Il cuore degli Alpini è sempre grande: 40mila euro per l’Ospedale Maggiore di Parma

Uno squillo di tromba e la risposta è stata corale.

Il grande cuore degli Alpini è tornato a battere, forte, per la chiamata alla solidarietà che si è presentata alle nostre frontiere.

Questa volta si chiamava Covid 19 e alla loro attività sul campo (dal 12 marzo scorso 56 volontari hanno speso 548 giornate di lavoro) hanno raccolto 40mila euro con un obiettivo preciso: donare all’Ospedale Maggiore di Parma apparecchiature necessarie come due ventilatori polmonari e un massaggiatore toracico, con l’impegno di coprire un’altra esigenza a fronte degli euro rimasti dai precedenti acquisti.
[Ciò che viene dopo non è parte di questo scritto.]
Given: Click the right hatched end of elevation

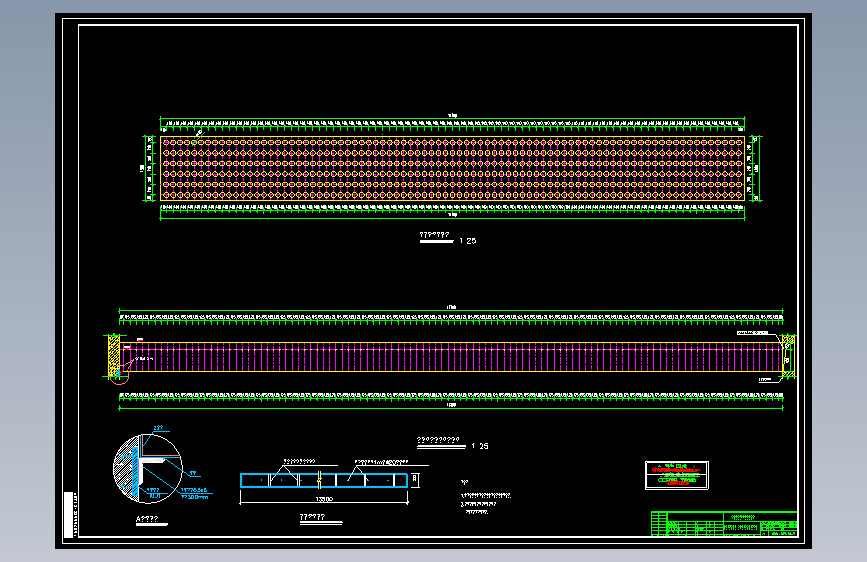Looking at the screenshot, I should coord(788,356).
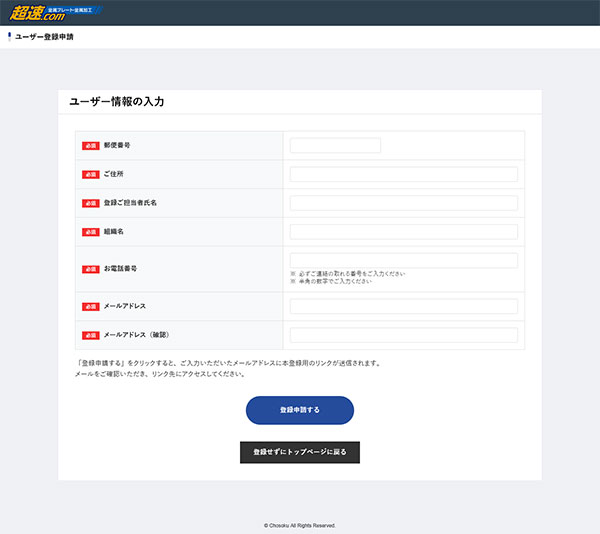Image resolution: width=600 pixels, height=534 pixels.
Task: Click the Chosoku All Rights Reserved footer
Action: click(300, 525)
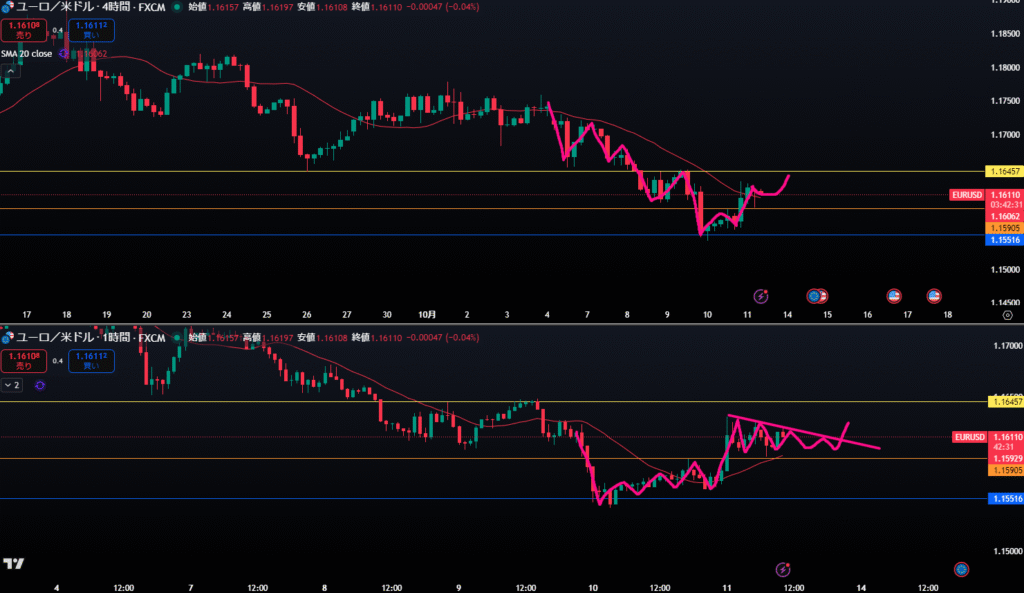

E questa mattina le Penne nere di Parma hanno consegnato le apparecchiature. A rappresentarli il presidente Sezione Ana di Parma Roberto Cacialli, il segretario Franco Sartori, il coordinatore della Protezione Civile Ana di Parma Enrico Adorni e, a nome delle associazioni che hanno partecipato alla raccolta fondi, il delegato della provincia di Parma delle Guardie d’onore al Pantheon Roberto Spagnoli e il presidente dei Granatieri di Sardegna sez. di Parma Danilo Dumas.

Ad accoglierli la direttrice della 1° Anestesia e Rianimazione Sandra Rossi e il commissario straordinario dell’Azienda ospedaliero-universitaria Massimo Fabi.

“Lucas è un’apparecchiatura avanzata – ha spiegato Sandra Rossi – che consente di eseguire un massaggio cardiaco di alta qualità, uno dei capisaldi della rianimazione cardio-polmonare. Ed inoltre il massaggio cardiaco con il Lucas è uno dei pre-requisiti per poter praticare la circolazione extracorporea ECPR come strategia di rianimazione”. “Una donazione importante – ha ribadito Massimo Fabi – che dimostra ancora una volta la grande risposta che gli Alpini e le associazioni che hanno operato con loro sanno dare di fronte alle emergenze”.

“Il ringraziamento più grande ce lo avete già dimostrato con i fatti – ha concluso il presidente Roberto Cacialli – e la vostra dedizione ha rinsaldato il rapporto di fiducia dei cittadini nella sanità della nostra provincia. Il nostro pensiero va ai 59 alpini di Parma che abbiamo perso e il nostro grazie va a tutti i volontari che hanno lavorato a supporto dei nostri sanitari in prima linea in questa guerra silenziosa che ha fatto tante vittime”.